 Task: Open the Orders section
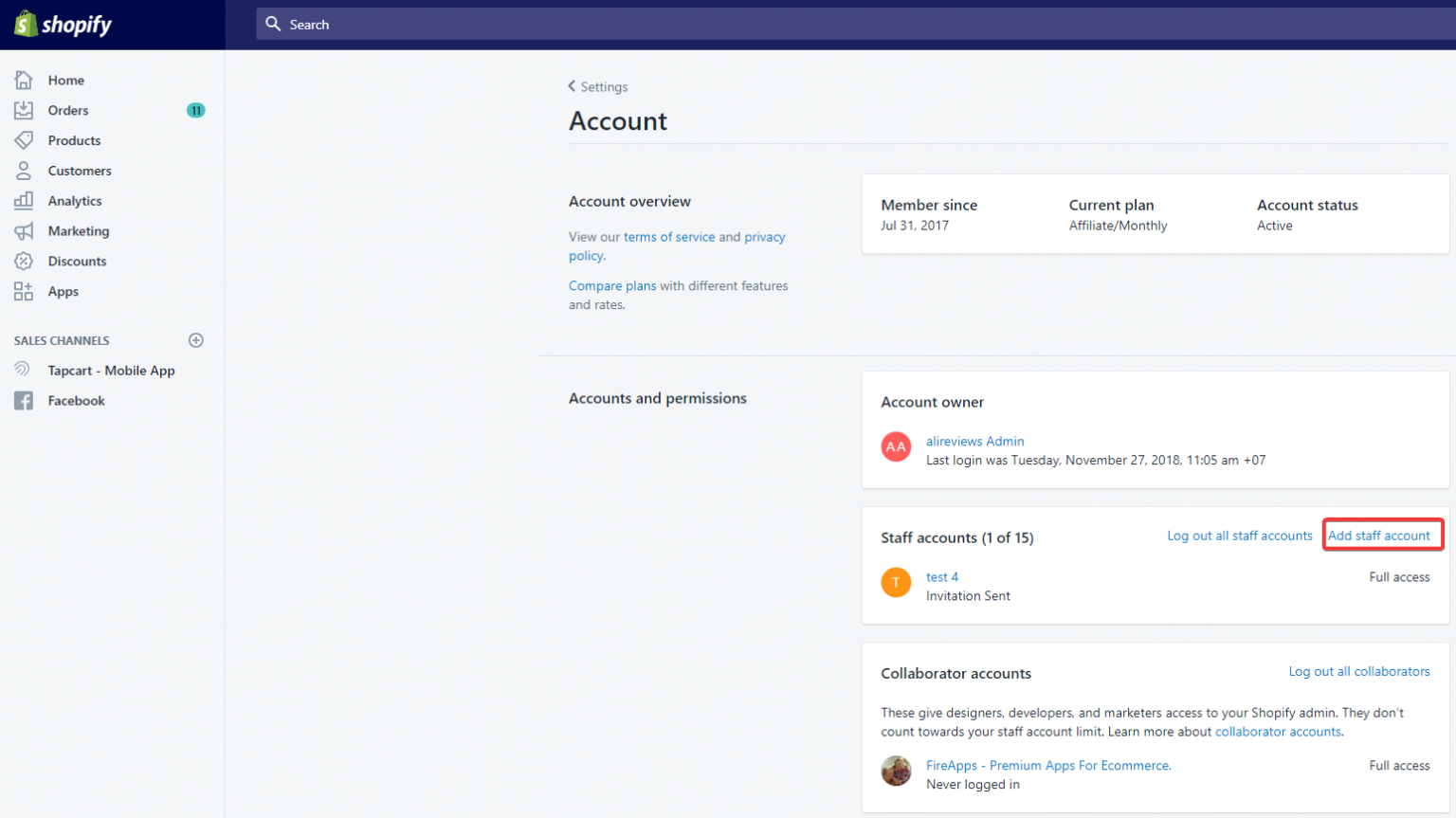[68, 110]
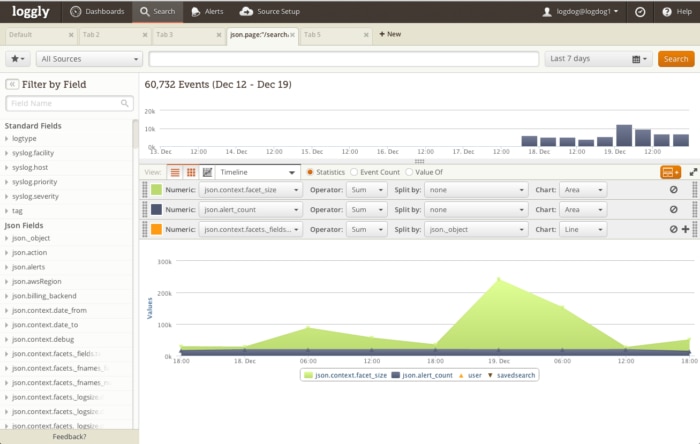This screenshot has height=444, width=700.
Task: Select the chart view icon
Action: 207,172
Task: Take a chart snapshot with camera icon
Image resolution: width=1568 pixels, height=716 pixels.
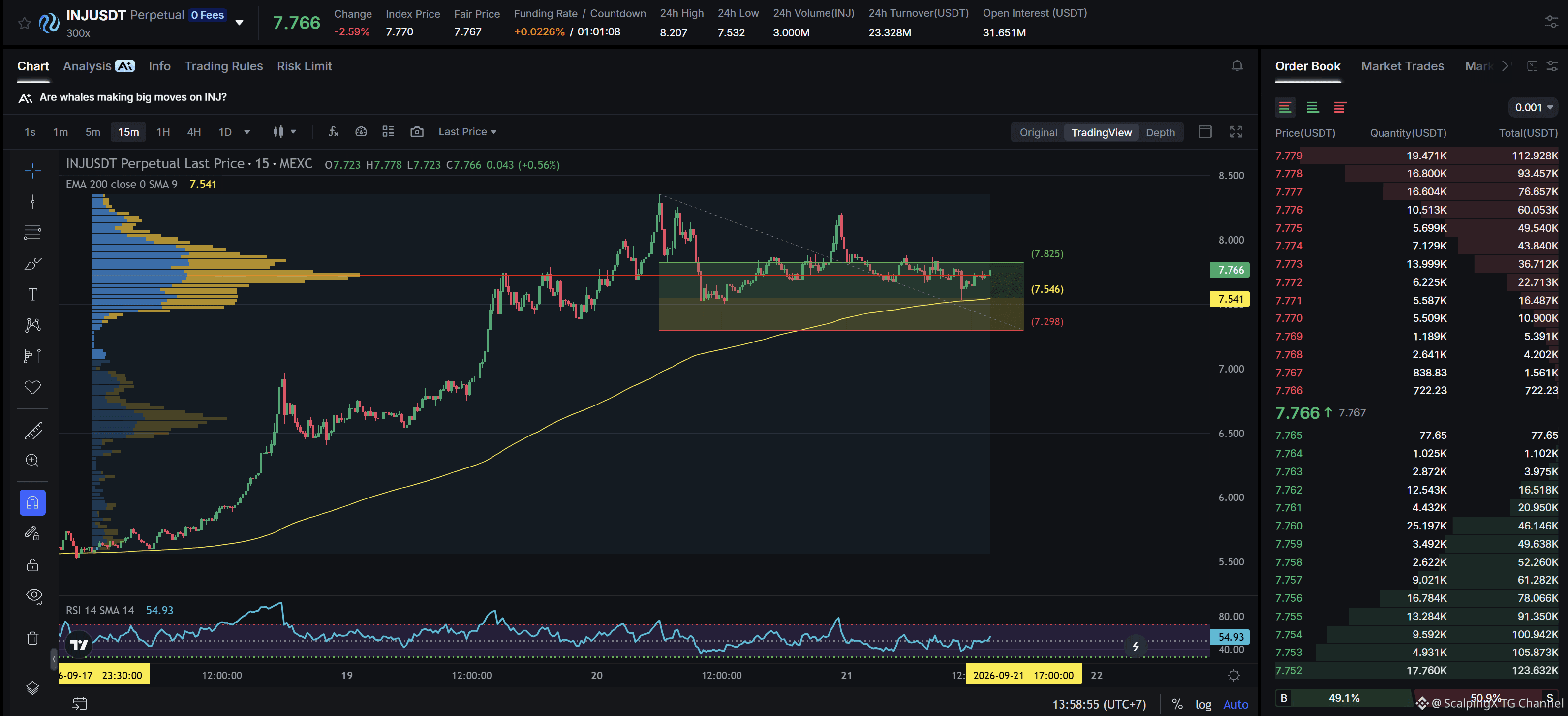Action: point(416,131)
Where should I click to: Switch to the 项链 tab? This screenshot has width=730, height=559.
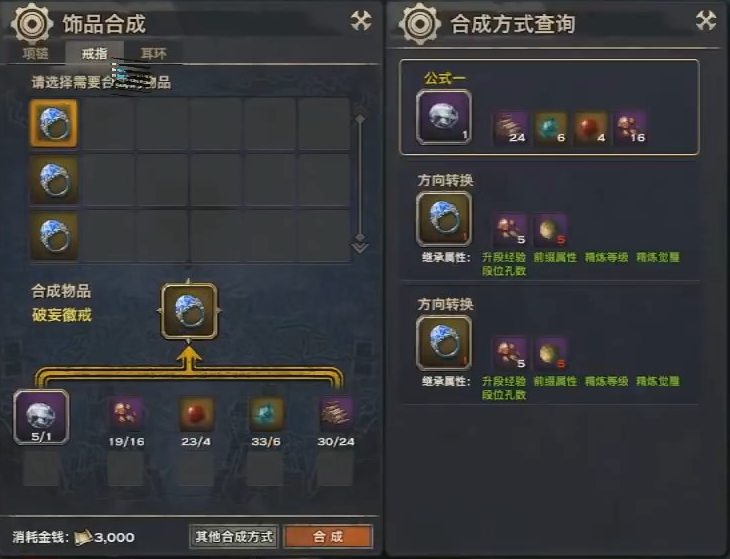click(x=35, y=54)
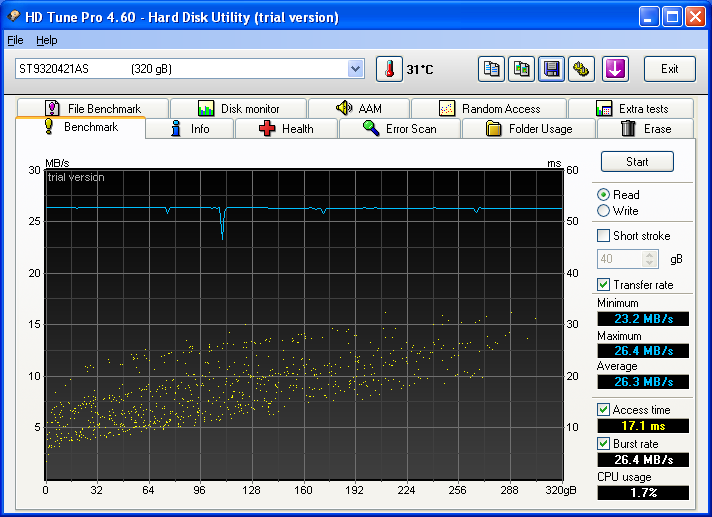Enable the Short stroke checkbox
This screenshot has width=712, height=517.
pyautogui.click(x=603, y=236)
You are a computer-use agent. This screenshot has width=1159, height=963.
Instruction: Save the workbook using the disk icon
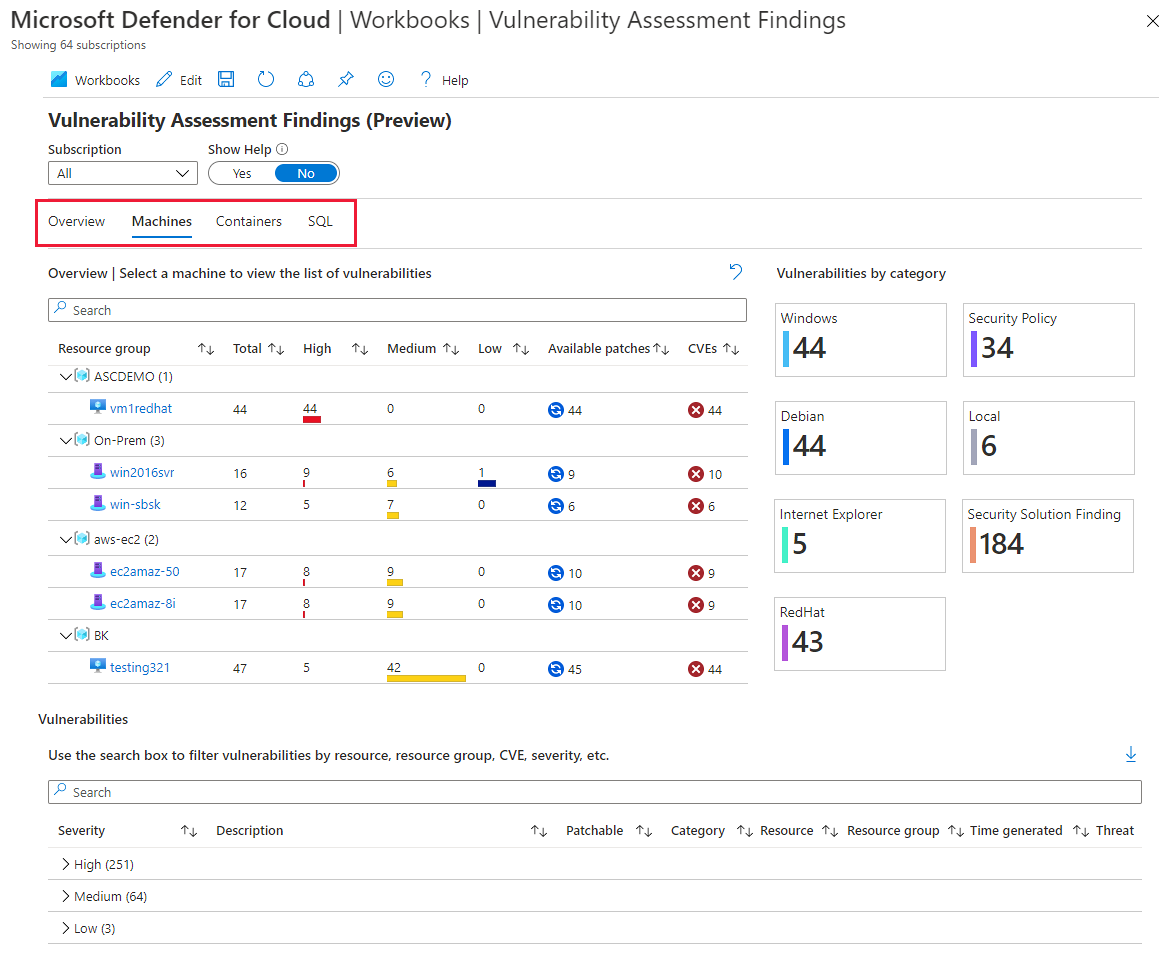[225, 79]
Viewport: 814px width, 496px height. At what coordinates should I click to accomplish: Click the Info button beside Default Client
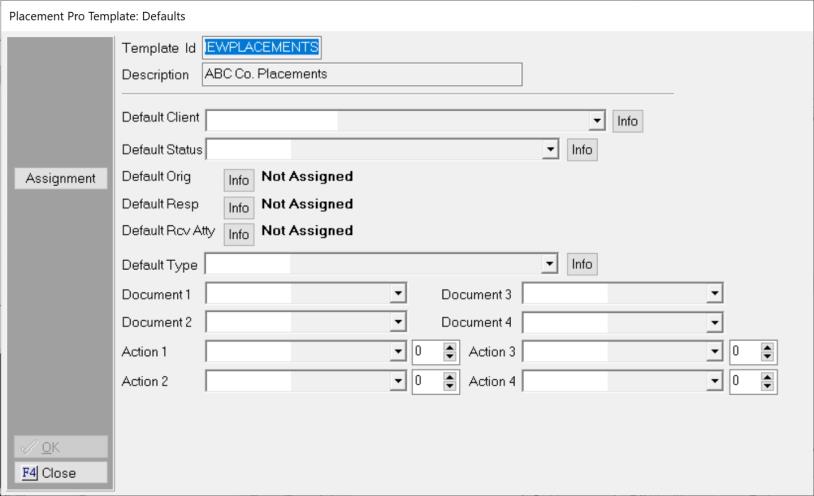627,121
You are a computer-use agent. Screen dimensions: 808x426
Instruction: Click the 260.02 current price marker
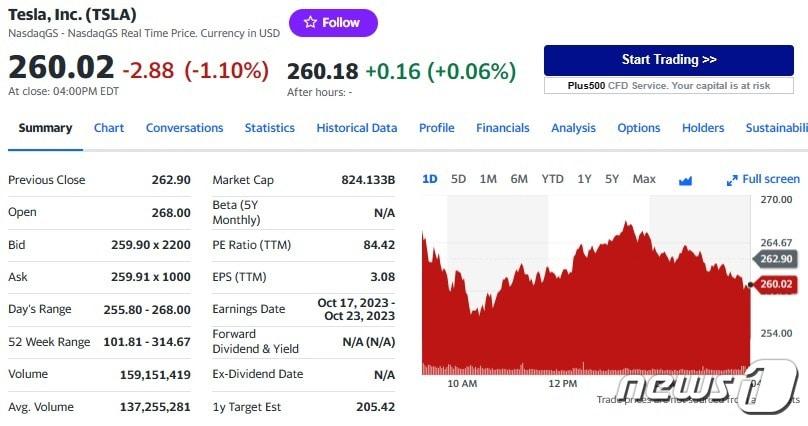pos(777,284)
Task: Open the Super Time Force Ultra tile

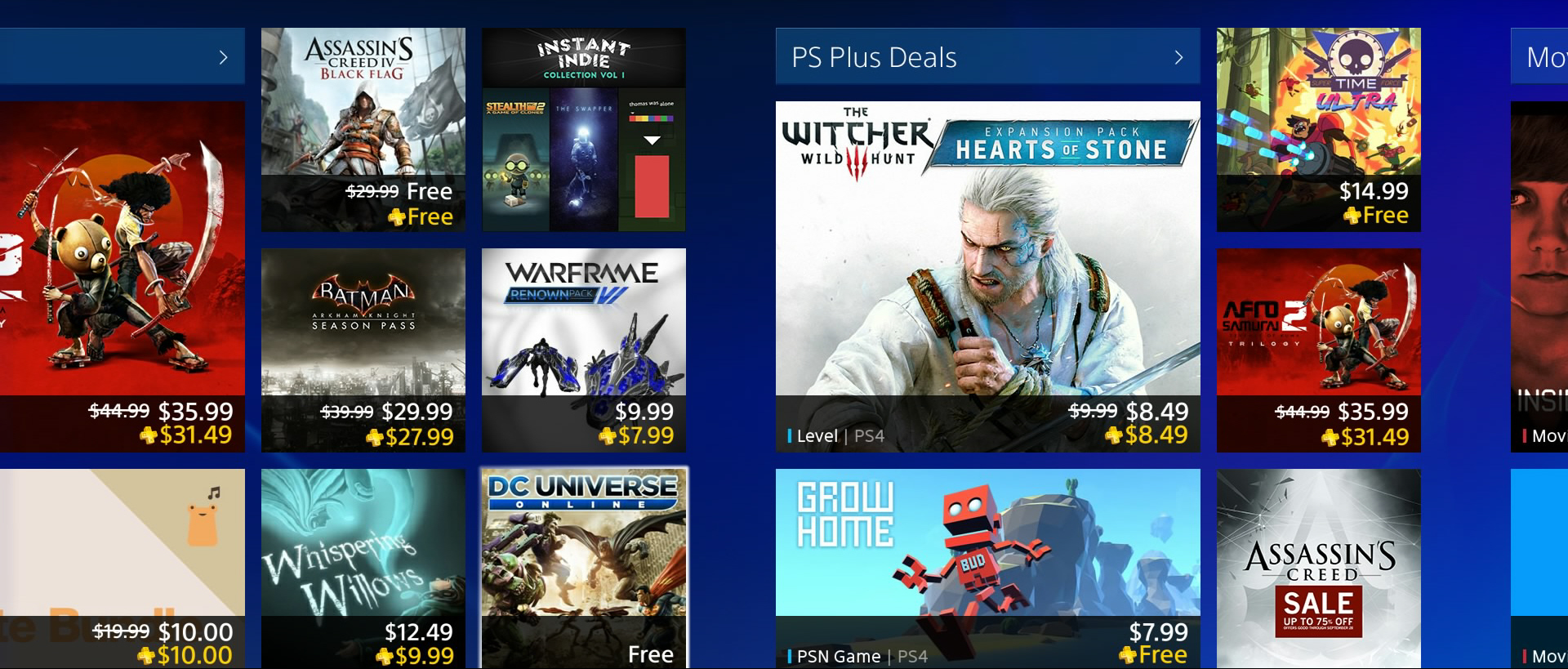Action: point(1319,130)
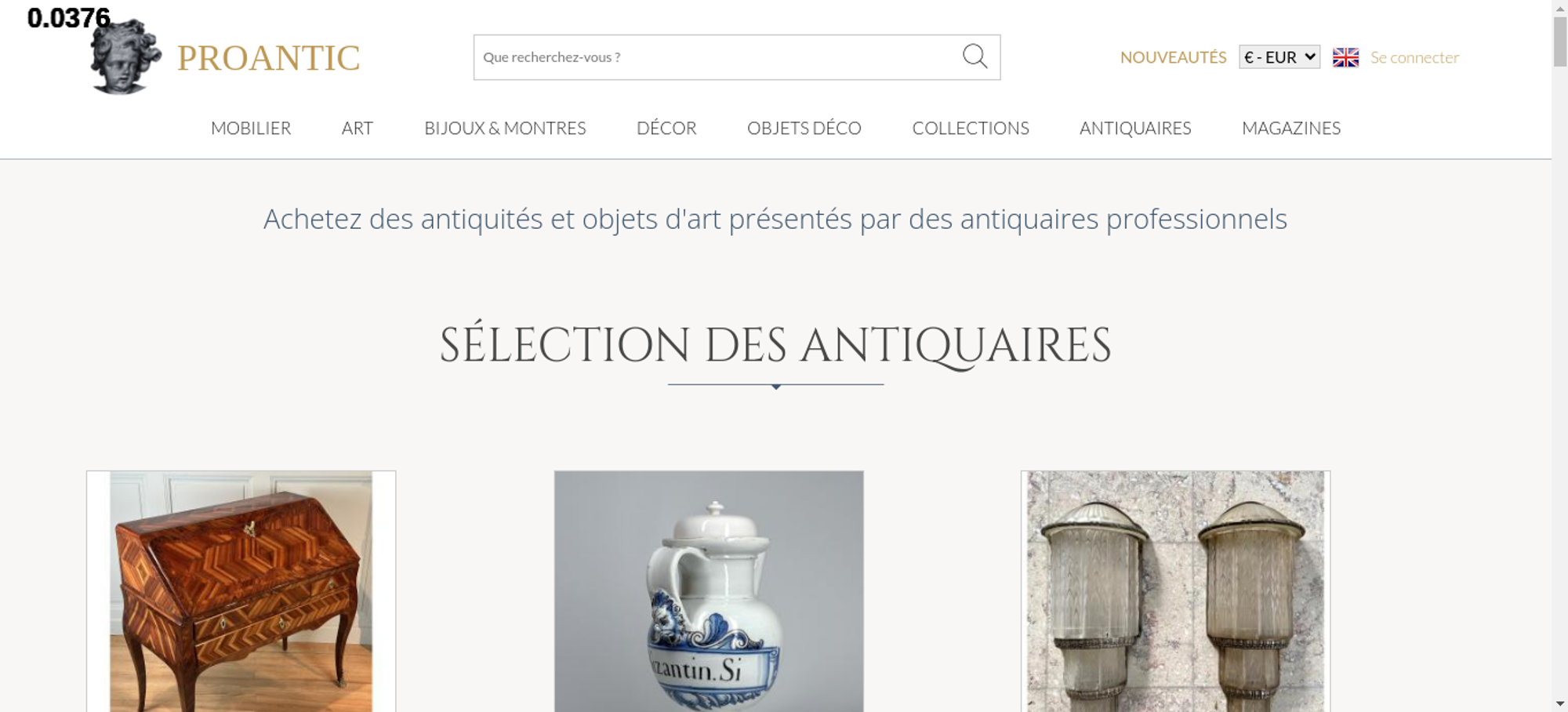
★ ★ ★ ★ ★
What the task asks: Rewrite the listing above, substituting "Goal" for every "Instruction" and leaving everything else unchanged. Leave the pictures out.

Solution for this problem:
 Task: Open the Orders section
[68, 110]
This screenshot has height=444, width=700.
Task: Select the chart view icon
Action: 207,172
Task: Take a chart snapshot with camera icon
Image resolution: width=1568 pixels, height=716 pixels.
Action: point(416,131)
Where should I click to: Switch to the 项链 tab? This screenshot has width=730, height=559.
click(x=35, y=54)
Enable the Short stroke checkbox
This screenshot has width=712, height=517.
pyautogui.click(x=603, y=236)
You are a computer-use agent. This screenshot has width=1159, height=963.
Goal: Save the workbook using the disk icon
[225, 79]
Viewport: 814px width, 496px height. At what coordinates should I click to accomplish: Click the Info button beside Default Client
627,121
You are a computer-use agent. Screen dimensions: 808x426
Goal: Click the 260.02 current price marker
pos(777,284)
Task: Open the Super Time Force Ultra tile

Action: point(1319,130)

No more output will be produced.